## LISTED ENTRIES
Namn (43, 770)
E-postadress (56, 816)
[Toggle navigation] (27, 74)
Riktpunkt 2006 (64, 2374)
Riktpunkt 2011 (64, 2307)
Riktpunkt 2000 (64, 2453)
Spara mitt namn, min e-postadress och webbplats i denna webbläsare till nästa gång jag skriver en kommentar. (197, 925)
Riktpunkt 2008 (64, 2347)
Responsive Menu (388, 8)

## WHAT IS EXPECTED
All lines containing "postadress" in the material above should appear in your reply, copied exactly.

## OUTPUT
E-postadress (56, 816)
Spara mitt namn, min e-postadress och webbplats i denna webbläsare till nästa gång jag skriver en kommentar. (197, 925)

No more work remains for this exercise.